Definition of “Industry”| Judgement Summary

Definition of “Industry”

On 21 February 1978, a seven-judge Bench of the Supreme Court clarified the meaning of the term “industry” under Section 2(j) of the Industrial Disputes Act, 1947. The Court adopted a broad interpretation of the definition and articulated what later came to be known as the “triple test” for determination.

Applying this approach, the Court held that the Bangalore Water Supply and Sewerage Board (BWSSB) is an industry within the meaning of the Act. It observed that organised activities involving cooperation between employer and employee for the production or distribution of goods or services would ordinarily fall within the scope of Section 2(j).

Justice V.R. Krishna Iyer delivered the leading opinion for himself and Justices P.N. Bhagwati and D.A. Desai. Chief Justice M.H. Beg and Justice Y.V. Chandrachud delivered concurring opinions. Justice Jaswant Singh, writing for himself and Justice V.D. Tulzapurkar, delivered a dissenting opinion.

We summarise the 81 page Judgement.

Confusion in earlier case law

At the outset, the Bench noted uncertainty around the meaning of “industry” due to conflicting judicial decisions. Earlier rulings had adopted different approaches to determine  whether institutions such as hospitals, clubs, universities and government departments could fall within the definition. In Justice Krishna Iyer’s words, landmark cases had taken a “zigzag course”.

Section 2(j) of the Industrial Disputes Act, 1947 defines “industry” as “any business, trade, undertaking, manufacture or calling of employers and includes any calling, service, employment, handicraft, or industrial occupation or avocation of workmen.” The Court held that the interpretation of Section 2(j) must advance the Act’s primary objective of facilitating investigation and settlement of industrial disputes. It emphasised that the word “undertaking” cannot be read in isolation and must be understood in light of the words around it.

The “triple test” for industry

Three elements were identified in this decision that ordinarily characterise an industry;

  1.     a systematic activity,
  2.     cooperation between employer and employee, and
  3.     the production or distribution of goods or services calculated to satisfy human wants and wishes, excluding purely spiritual or religious services.

The Court clarified that the absence of profit motive is irrelevant and activities carried out by charitable institutions or public bodies may still fall within the definition if these three elements are established.

Nature of the activity is decisive

The Judgement noted that the decisive factor is the nature of the activity, not the identity of the employer.
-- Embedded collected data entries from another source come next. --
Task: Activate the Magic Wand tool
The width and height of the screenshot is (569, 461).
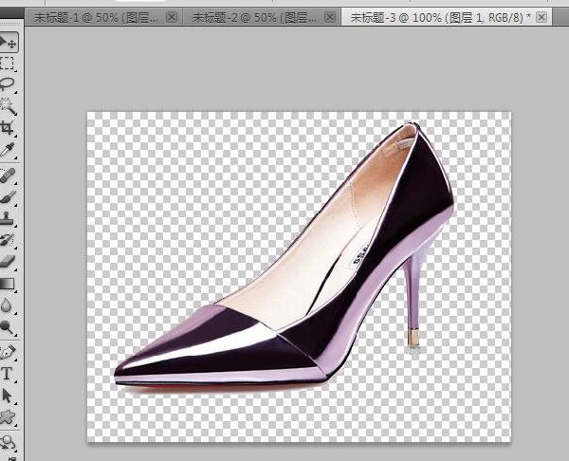Action: pyautogui.click(x=9, y=106)
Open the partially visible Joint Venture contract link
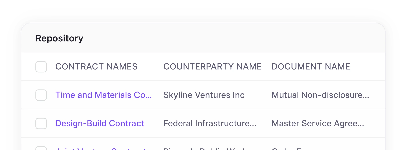This screenshot has height=150, width=407. tap(100, 149)
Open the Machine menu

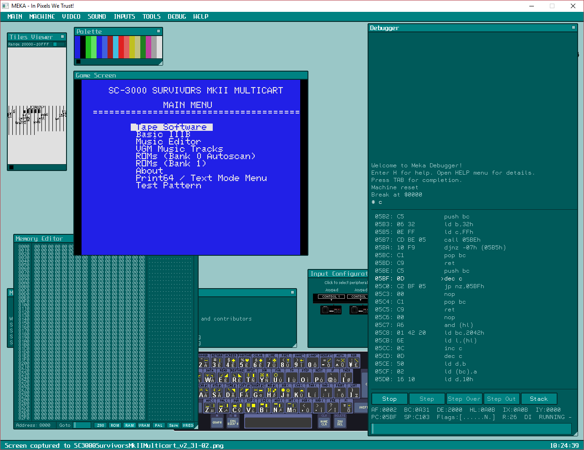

The fact that an activity is undertaken by the government or a statutory body does not remove it from the scope of the Act. It observed  that in a welfare state, the government increasingly undertakes commercial and economic functions, and these activities cannot be excluded from labour law protections merely because they are performed by public authorities.

The Court therefore rejected arguments that public utility services carried out by statutory bodies should automatically fall outside the scope of the definition of industry.

The dominant nature test

The Court held that it is the “predominant nature of services” that determines the nature of an undertaking, even if some of the services do not independently qualify as industrial. 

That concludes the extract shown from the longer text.